With LaTeX - well, it's a mess. The following was taken from a PDF generated using the LaTeX in MikTeX 2.8.
node myclas s
f f i e l d f i e l d 0 1 : i n t ;
f i e l d f i e l d 0 2 : ” char ” ;
g;
The intended example is...
node myclass
{
field field01 : int;
field field02 : "char*";
};
Other than the fact LaTeX plays with the quotes, the intended form is what you see in Adobe Reader - but not much like what you get from a cut-and-paste. Don't ask me what's going on with the spaces, or why the braces turned into letters, or what happened to the asterisk - I don't know!
Mostly, I've noticed these things playing with ways of keeping my own personal notes, and just went back to other ways. Some notes are in HTML or plain text, so I can version them. Others are in an old Journal program I've used for years. But I've written a tool that I may want to release soon - and I'll want to include a usable PDF manual, which will need to include examples.
So - is there a way of creating PDF documentation where the code snippets can be easily cut-and-pasted? Preferably a way that allows me to keep "sources" in versioned text files.
EDIT
Any solution must be portable. I will need to use it on Linux and on Windows XP.
EDIT
It looks like this may be impossible.
I've tried printing from Notepad++ to the Adobe Acrobat Pro 7 printer driver. The resulting document looked fine, but cutting and pasting gave the same missing whitespace problems as occur with DocBook.
I tried using the touchup text tool in Acrobat Pro to add leading spaces. These are preserved when you save and reload - but when you select text normally in acrobat, they aren't included. You can only cut-and-paste including those spaces using the touchup text tool, so far as I can tell, which is obviously not included in reader.
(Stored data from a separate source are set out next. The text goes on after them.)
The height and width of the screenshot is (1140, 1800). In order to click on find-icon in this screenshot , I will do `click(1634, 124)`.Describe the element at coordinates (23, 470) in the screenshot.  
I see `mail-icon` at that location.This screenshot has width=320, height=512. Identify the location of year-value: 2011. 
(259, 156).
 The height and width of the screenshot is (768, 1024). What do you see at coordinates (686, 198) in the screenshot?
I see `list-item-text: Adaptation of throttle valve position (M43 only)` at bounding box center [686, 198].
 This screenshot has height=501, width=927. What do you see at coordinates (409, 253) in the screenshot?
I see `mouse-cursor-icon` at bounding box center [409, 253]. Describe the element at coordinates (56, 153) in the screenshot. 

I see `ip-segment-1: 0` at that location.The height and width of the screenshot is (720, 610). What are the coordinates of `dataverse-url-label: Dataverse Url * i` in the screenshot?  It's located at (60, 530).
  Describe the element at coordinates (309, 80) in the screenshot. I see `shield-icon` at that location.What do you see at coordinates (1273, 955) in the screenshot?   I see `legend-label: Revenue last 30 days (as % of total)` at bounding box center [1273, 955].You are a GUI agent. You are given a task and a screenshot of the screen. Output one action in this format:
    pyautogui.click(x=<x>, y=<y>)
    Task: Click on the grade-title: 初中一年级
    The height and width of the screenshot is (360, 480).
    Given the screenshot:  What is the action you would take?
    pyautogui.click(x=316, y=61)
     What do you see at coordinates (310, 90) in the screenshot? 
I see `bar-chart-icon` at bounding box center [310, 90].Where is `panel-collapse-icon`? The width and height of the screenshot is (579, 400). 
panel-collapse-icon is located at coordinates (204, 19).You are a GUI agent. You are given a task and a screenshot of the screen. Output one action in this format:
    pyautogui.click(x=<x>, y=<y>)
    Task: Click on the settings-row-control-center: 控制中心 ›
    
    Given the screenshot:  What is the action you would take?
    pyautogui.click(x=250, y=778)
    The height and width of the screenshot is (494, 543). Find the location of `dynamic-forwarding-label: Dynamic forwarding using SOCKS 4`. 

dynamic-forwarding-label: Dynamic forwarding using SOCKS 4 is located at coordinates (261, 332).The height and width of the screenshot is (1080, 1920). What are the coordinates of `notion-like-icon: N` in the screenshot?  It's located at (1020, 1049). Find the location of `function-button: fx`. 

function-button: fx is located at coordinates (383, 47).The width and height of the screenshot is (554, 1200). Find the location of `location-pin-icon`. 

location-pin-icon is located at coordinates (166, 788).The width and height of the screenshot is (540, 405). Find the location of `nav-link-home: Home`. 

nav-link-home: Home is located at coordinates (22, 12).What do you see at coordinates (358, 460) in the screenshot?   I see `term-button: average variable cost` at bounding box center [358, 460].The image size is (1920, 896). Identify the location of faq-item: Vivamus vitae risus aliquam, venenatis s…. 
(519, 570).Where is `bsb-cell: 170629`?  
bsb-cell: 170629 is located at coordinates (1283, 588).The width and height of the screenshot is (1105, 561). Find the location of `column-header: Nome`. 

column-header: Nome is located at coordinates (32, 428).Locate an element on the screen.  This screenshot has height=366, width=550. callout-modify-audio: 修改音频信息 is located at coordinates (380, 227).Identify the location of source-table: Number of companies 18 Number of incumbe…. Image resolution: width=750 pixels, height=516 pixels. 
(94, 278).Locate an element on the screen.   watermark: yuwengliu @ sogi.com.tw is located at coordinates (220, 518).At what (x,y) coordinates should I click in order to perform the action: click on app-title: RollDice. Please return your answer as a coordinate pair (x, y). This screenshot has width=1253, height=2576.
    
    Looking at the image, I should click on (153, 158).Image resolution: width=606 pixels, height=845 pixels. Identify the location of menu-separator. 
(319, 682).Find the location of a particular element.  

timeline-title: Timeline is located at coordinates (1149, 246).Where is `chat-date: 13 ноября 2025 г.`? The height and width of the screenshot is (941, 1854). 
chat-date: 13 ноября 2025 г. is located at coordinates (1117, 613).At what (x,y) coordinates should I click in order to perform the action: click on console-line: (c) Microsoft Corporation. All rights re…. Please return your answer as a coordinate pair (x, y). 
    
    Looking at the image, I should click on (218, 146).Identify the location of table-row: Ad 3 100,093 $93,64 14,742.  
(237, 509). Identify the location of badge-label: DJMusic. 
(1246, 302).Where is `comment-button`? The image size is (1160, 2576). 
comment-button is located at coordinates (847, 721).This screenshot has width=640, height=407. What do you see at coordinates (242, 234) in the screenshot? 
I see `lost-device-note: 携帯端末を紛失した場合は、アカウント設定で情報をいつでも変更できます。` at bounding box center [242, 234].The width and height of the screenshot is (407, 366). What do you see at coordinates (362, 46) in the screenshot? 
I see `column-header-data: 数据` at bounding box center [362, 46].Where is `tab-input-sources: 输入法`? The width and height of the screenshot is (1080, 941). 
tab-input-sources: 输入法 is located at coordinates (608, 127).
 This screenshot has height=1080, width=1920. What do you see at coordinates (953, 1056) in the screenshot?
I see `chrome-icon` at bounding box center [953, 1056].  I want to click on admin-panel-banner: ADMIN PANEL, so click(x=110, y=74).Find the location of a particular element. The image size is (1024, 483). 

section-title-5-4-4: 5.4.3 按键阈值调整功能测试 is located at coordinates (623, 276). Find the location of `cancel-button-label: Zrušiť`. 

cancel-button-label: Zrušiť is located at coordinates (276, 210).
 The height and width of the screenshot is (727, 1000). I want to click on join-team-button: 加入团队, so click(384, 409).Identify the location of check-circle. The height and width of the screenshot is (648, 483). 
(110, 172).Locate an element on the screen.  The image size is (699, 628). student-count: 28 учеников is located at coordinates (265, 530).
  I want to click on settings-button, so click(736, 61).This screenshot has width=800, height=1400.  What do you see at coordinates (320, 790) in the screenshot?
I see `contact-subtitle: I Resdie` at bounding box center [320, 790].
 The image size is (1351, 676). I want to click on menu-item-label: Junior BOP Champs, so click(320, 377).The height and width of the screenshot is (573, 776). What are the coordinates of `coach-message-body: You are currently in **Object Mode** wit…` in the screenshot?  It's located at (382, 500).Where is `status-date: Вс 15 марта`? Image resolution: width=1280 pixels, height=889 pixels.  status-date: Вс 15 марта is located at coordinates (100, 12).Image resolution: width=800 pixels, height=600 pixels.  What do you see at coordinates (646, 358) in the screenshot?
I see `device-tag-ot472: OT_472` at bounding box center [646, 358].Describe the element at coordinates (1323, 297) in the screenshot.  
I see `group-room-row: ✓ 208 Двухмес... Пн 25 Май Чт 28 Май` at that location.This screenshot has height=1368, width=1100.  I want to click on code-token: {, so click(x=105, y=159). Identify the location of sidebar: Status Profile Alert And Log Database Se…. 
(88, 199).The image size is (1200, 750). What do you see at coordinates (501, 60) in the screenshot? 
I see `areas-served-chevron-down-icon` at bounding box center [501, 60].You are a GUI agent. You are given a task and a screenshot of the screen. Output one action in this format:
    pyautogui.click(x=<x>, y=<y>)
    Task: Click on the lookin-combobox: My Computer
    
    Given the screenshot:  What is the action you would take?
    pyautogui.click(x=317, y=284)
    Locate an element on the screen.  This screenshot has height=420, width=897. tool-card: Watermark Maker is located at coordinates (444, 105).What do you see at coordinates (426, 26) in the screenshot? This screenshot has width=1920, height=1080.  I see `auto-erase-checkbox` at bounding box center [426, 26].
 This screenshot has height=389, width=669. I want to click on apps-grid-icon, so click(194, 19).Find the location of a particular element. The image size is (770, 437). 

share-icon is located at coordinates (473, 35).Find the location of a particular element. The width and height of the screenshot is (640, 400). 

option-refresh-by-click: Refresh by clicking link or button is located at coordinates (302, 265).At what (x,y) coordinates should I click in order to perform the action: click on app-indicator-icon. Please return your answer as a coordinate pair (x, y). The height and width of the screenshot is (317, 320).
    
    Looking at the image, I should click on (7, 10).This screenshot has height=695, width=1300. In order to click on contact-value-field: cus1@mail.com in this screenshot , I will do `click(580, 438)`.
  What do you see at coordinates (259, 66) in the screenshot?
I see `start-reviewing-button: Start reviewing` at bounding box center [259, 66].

In other words, this looks like a fundamental limitation - not of the PDF format itself so much as the tools that work with it. There appears to be a general assumption at work here that whitespace is insignificant - which for my purposes obviously isn't true.
EDIT
One solution may be a "text field". I can add these fairly easily using Acrobat Pro, can set a fixed width font, enter multiple lines of text and make the field read only. In Acrobat Pro 7, the text in the field then isn't selectable - but in Reader 9 it is selectable and everything is preserved when you cut and paste.
The question is - can text fields be generated directly using some kind of markup language that is usable to create complete manuals?
I'd suggest enscript. I use it for producing archives and documentations.
Also, you can merge multiple source codes ps'ed with enscript into another pdf.
If your code is kept in external files, one way would be to attach the original file(s) as PDF attachments. This could be done with Docbook, LaTeX, DITA, and a few others.
For example, if you are using this method to include code in Docbook, you can write some code to your XSL customization layer for adding the external file as an attachment to the PDF. As far as I know, this is portable (although I haven't personally tried to open PDF files with attachments in Evince, Okular, Xpdf, etc to see what happens).
If you are processing the Docbook files using even FOP, you should still be able to write something into your customization layer to attach files. See the section on PDF attachments. You could even output a link to the attachment below the codeblock in the PDF if you want to make it more discoverable to people.
A similar solution should be possible using LaTeX with the attachfile package.